Researchers in Europe have examined the behaviour of molecules in pressurised liquid water, placed under conditions that would usually cause it to crystallise into snowflakes.

Back in 1992, researchers theorised that water could undergo a liquid-liquid phase transition under supercooled conditions. 

Unlike everyday examples of phase transitions in water between a solid or vapour phase and a liquid phase, a liquid-liquid phase has been extremely difficult to spot. 

But new evidence, published in Nature Physics, represents a significant step forward in confirming the idea, based on research by a member of the original 1992 research team. 

The new team at the University of Birmingham and Sapienza Università di Roma used computer simulations to help explain what features distinguish the two liquids at the microscopic level. 

They found that water molecules in high-density liquid form arrangements that are considered to be “topologically complex”, such as a trefoil knot (molecules arranged in such a way that they resemble a pretzel) or a Hopf link (resembling two links in a steel chain).
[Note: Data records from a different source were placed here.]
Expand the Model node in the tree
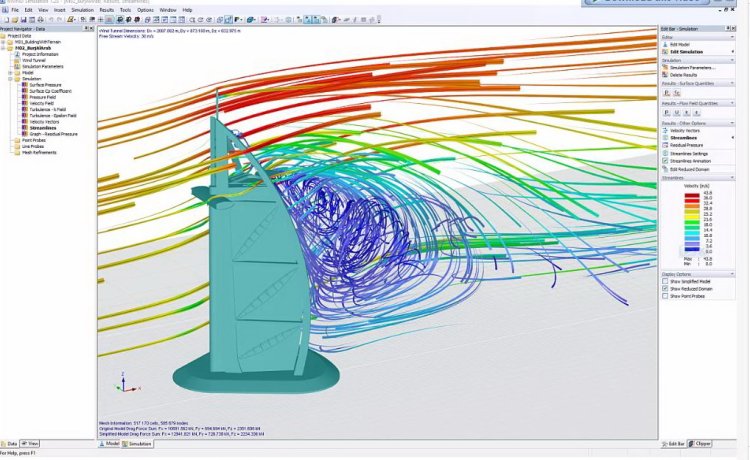Screen dimensions: 750x460 pos(10,73)
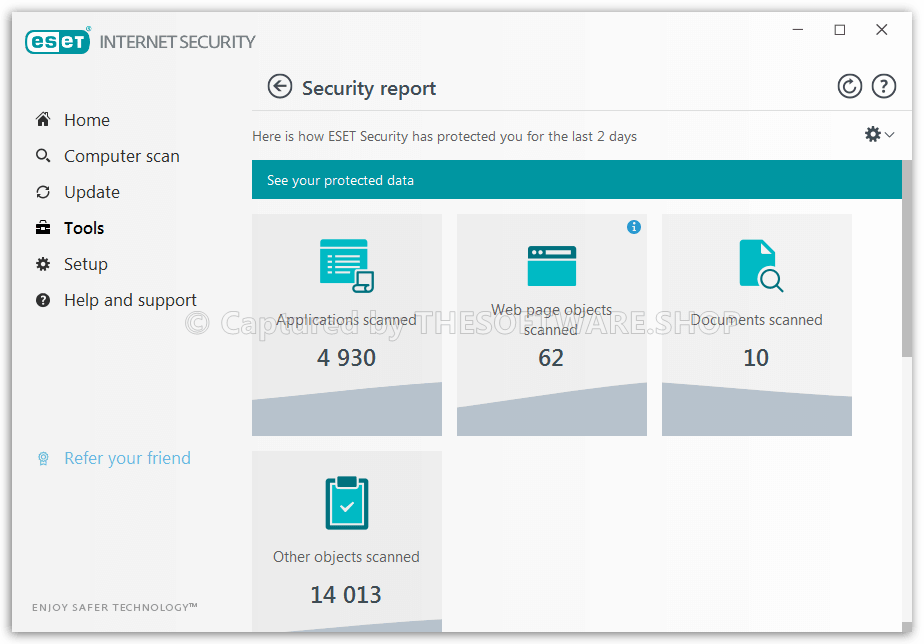Image resolution: width=924 pixels, height=644 pixels.
Task: Open the Tools section
Action: click(83, 228)
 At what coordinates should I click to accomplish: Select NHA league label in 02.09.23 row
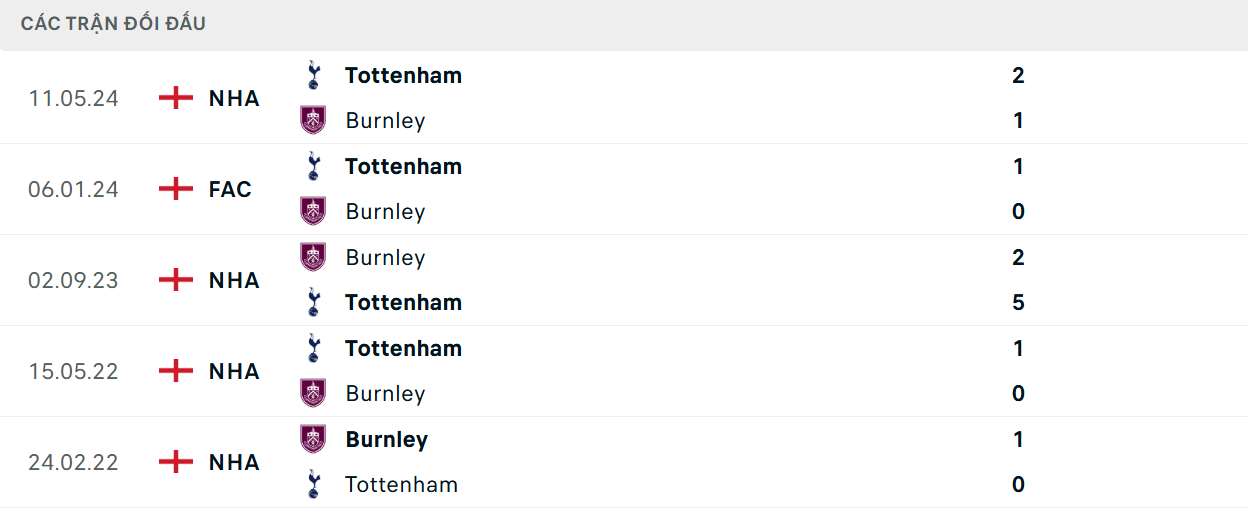coord(234,280)
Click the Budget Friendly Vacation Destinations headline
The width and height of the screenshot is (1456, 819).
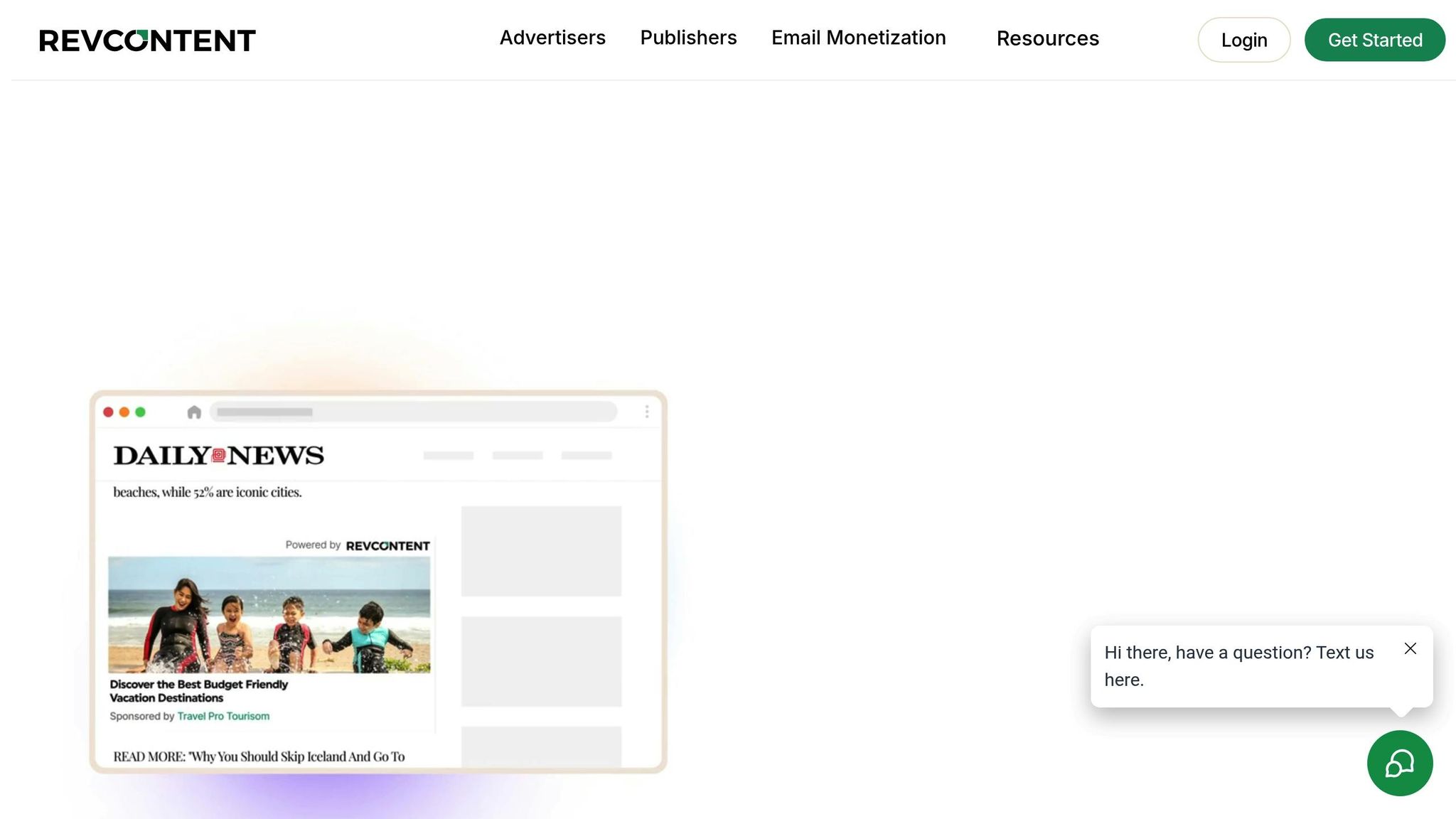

The molecules in the high-density liquid are thus said to be ‘entangled’.

In contrast, the molecules in the low-density liquid mostly form simple rings, and hence the molecules in the low-density liquid are unentangled.

The researchers used a colloidal model of water in their simulation, and then two widely used molecular models of water. 

Colloids are particles that can be a thousand times larger than a single water molecule. By virtue of their relatively bigger size, and hence slower movements, colloids are used to observe and understand physical phenomena that also occur at the much smaller atomic and molecular length scales.

It enabled the team to, the first time, present a view of the liquid-liquid phase transition based on network entanglement ideas.

“Water, one after the other, reveals its secrets!” exclaims Dr Francesco Sciortino, a member of the 1992 research team. 

“Dream how beautiful it would be if we could look inside the liquid and observe the dancing of the water molecules, the way they flicker, and the way they exchange partners, restructuring the hydrogen bond network. 

“The realisation of the colloidal model for water we propose can make this dream come true.”

The team says their modelling can pave the way for new experiments to validate the theory and extend the concept of ‘entangled’ liquids to other liquids such as silicon.

Dr Pablo Debenedetti - a world-leading expert in this area of research - says it is an important step. 

“This beautiful computational work uncovers the topological basis underlying the existence of different liquid phases in the same network-forming substance,” he says. 

“In so doing, it substantially enriches and deepens our understanding of a phenomenon that abundant experimental and computational evidence increasingly suggests is central to the physics of that most important of liquids: water.”